---------- TEXTE EXTRAIT

Abbé Pierre : l'interview catastrophique de Mgr Eric de Moulins-Beaufort
En résumé, selon Mgr Eric de Moulins-Beaufort : on ne sait pas vraiment, c’est pas clair, c’est pas simple. On n’a pas de certitude, il va falloir un travail d’enquête historique. Bref, la défense habituelle qui consiste à semer le doute, faire semblant d’être prudent et sage, alors que les preuves s’accumullent…
Mais qui savait ?
Je ne sais pas quels évêques savaient quelque chose.
— Mgr Eric de Moulins-Beaufort (1:42)
Bien sûr, vous ne pouvez pas dresser une liste exhaustive. Mais il ne faut pas chercher loin pour trouver des noms ! D’ailleurs vous dites vous même :
Assez vite, un certain nombre de mesures sont prises [après le voyage de l’abbé Pierre aux Etats Unis].
— Mgr Eric de Moulins-Beaufort (1:40)
Donc on sait que des mesures sont prises… ça met sur la voie, non ?
Le bureau central de l’assemblée des cardinaux et archevêques de France [ancêtre de la CEF] a pris connaissance du comportement de l’abbé Pierre.
— Mgr Eric de Moulins-Beaufort (3:02)
ça donne aussi des pistes, pour avoir une idée de qui savait quelque chose ?
L’évêque de Grenoble, je ne sais pas s’il savait à l’époque
Mgr Eric de Moulins-Beaufort (3:31)
Si on en croit la lettre de Prosper Monier adressée à l’abbé Pierre : OUI. Et comme la CEF de l’époque (le bureau central de l’assemblée des cardinaux et archevêques de France) savait, il y avait sans aucun doute eu une communication de l’information à l’évêque de son lieu d’incardination… c’est à dire Grenoble.
C’était il y a si longtemps…
A la fin de sa vie, « personne ne pouvait imaginer que cela pouvait être par la violence ou la brutalité »
— Mgr Eric de Moulins-Beaufort
Pas même l’évêque de Grenoble, qui avait reçu via les capucins le témoignage d’une victime en 2005, si on en croît Mgr Jean-Marc Eychenne ?
Aucun évêque aujourd’hui en fonction en France n’avait plus de 10 ans à cette époque là.
— Mgr Eric de Moulins-Beaufort
Si on parle des premiers signalements, c’est vrai, même si ça ne rend pas la gestion de cette afaire moins scandaleuse pour autant. Et à la mort de l’Abbé Pierre, qui savait ? Qui a préféré des obsèques en grandes pompes à la vérité pour les victimes ? L’évêque de Grenoble savait pour au moins une victime, c’est certain. De plus, le vatican savait également, donc l’alerte est forcément remontée à la CEF.
Comment se fait-il qu’on ait complètement oublié cela ?

--------------------
---------- DONNÉES ENREGISTRÉES

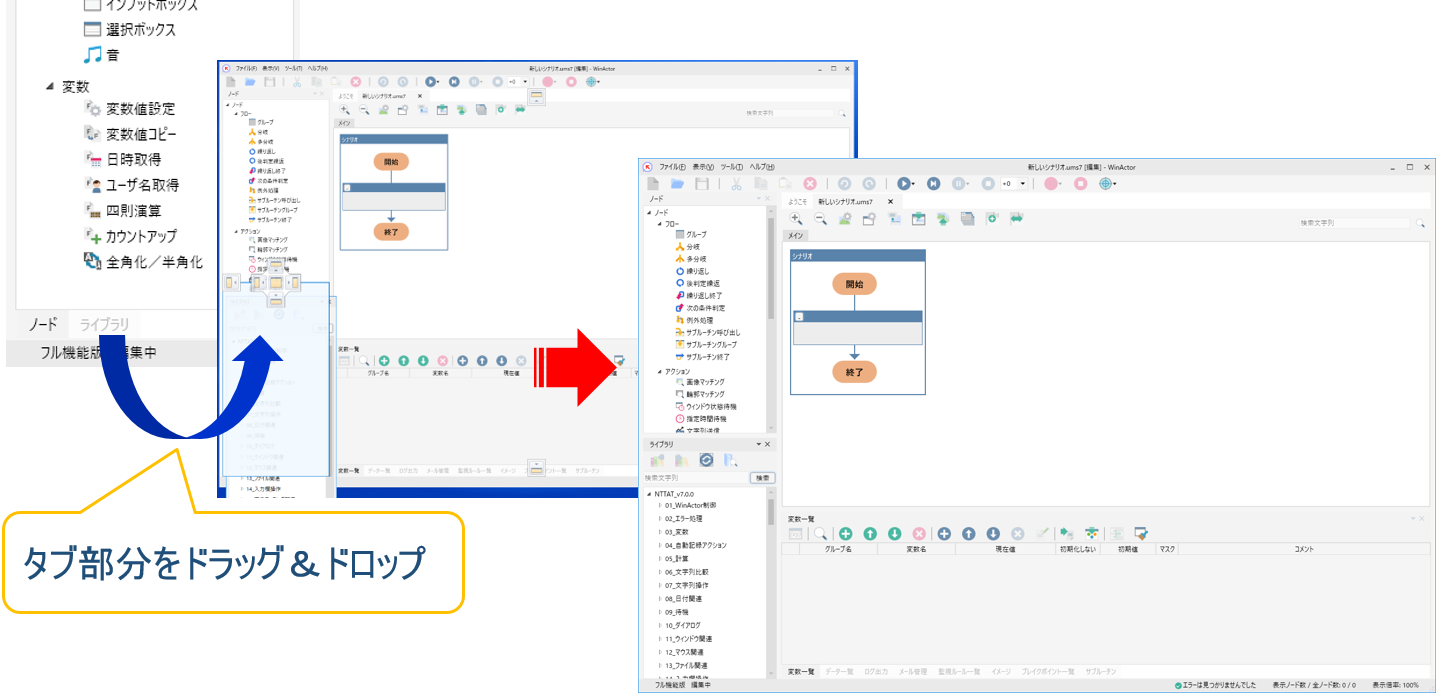Click the zoom out magnifier icon

click(x=820, y=218)
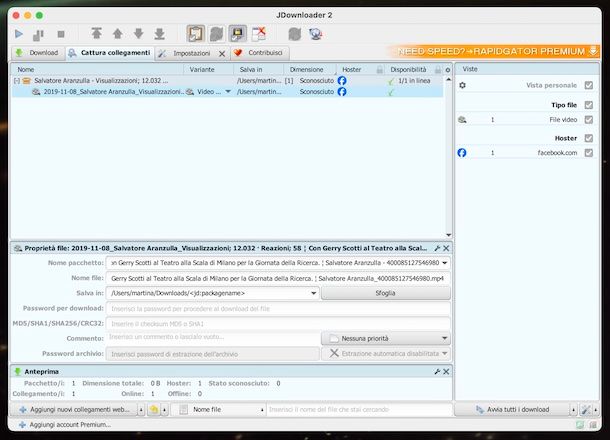Open the Nessuna priorità dropdown

coord(385,339)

--------------------

**VOTRE TRAVAIL:**
A – Répondez aux questions suivantes d'après le billet sur l'interview de Mgr de Moulins-Beaufort.
(i) En quelle année l'évêque de Grenoble aurait-il reçu, via les capucins, le témoignage d'une victime ?
(ii) Quel organisme le billet présente-t-il comme l'ancêtre de la CEF ?
(iii) Quel est le lieu d'incardination de l'abbé Pierre selon le billet ?
B – Poursuivez le billet sur l'interview de Mgr de Moulins-Beaufort à la suite de sa dernière phrase.
Les données enregistrées n'ont aucun rôle ici.

**RÉPONSES DANS L'ORDRE:**
A –
(i) En 2005.
(ii) Le bureau central de l'assemblée des cardinaux et archevêques de France.
(iii) Grenoble.

B –
— Mgr Eric de Moulins-Beaufort (9:23)
Il n’y a pas eu des alertes uniquement dans les années 1950 puis plus rien ! Mais des signalements en continu, y compris peu avant sa mort ! Il ne s’agit donc pas d’amnésie, mais de cécité voulue et entretenue pour « sauver » l’institution du scandale.
Pas d’alertes
Des femmes n’ont pas pu parler à cette époque.
— Mgr Eric de Moulins-Beaufort (6:45)
NON. Certaines ont parlé, mais n’ont été ni écoutées, ni soutenues par peur du scandale.
Qui était responsable de l’abbé Pierre ?
L’abbé Pierre, dans les années 50, je ne pense pas qu’il se souciait beaucoup de l’évêque de Grenoble.
— Mgr Eric de Moulins-Beaufort (4:26)
La question, c’est plutôt de savoir si un évêque se souciait de lui… ou plus exactement des victimes. Parce que pour proposer à l’abbé Pierre de se faire oublier, l’évêque de Grenoble semble avoir été actif. Par contre, pour les victimes…
A propos du voyage de l’abbé Pierre aux Etats-Unis
On découvre [maintenant] son comportement gravement défaillant.
— Mgr Eric de Moulins-Beaufort
Que dire…
D’importantes personnalités de l’Église catholique sont alertées, à partir de 1955 de l’inconduite (au minimum) de l’abbé Pierre, d’après les informations de Libération, des prélats très influents tels que le cardinal américain Francis Spellman archevêque de New York de 1939 à 1967 ou le cardinal français Maurice Feltin, archevêque de Paris de 1949 à 1966. Au moins deux autres évêques français ont connaissance, eux aussi, du comportement extrêmement problématique d’Henri Grouès (le nom à l’état civil de l’abbé Pierre) : André Fougerat, alors évêque de Grenoble, le diocèse dont dépend le fondateur d’Emmaüs et Alexandre Renard, l’évêque de Versailles qui a, sous sa juridiction épiscopale, plusieurs communautés du mouvement.
En 1958 le curé chargé de le surveiller suggère à l’abbé Pierre de se cacher un an !
Nous avons vu l’évêque de Grenoble. Comme tout le monde, il souhaite que vous puissiez vous cacher un an.
— Lettre de 1958 adressée à l’abbé Pierre par le curé chargé de le surveiller. Source France Info
De la com, de la com'
Dans les années 50 (…), l’Église essaie de l’aider [l’abbé Pierre]. Pas d’aider (il se reprend) pas tellement d’aider les personnes victimes.
— Mgr Eric de Moulins-Beaufort (8:32)
Non, l’Église n’a juste pas aidé les victimes.
Conclusion
C’est triste pour les victimes.
C’est triste pour l’Église.
C’est triste.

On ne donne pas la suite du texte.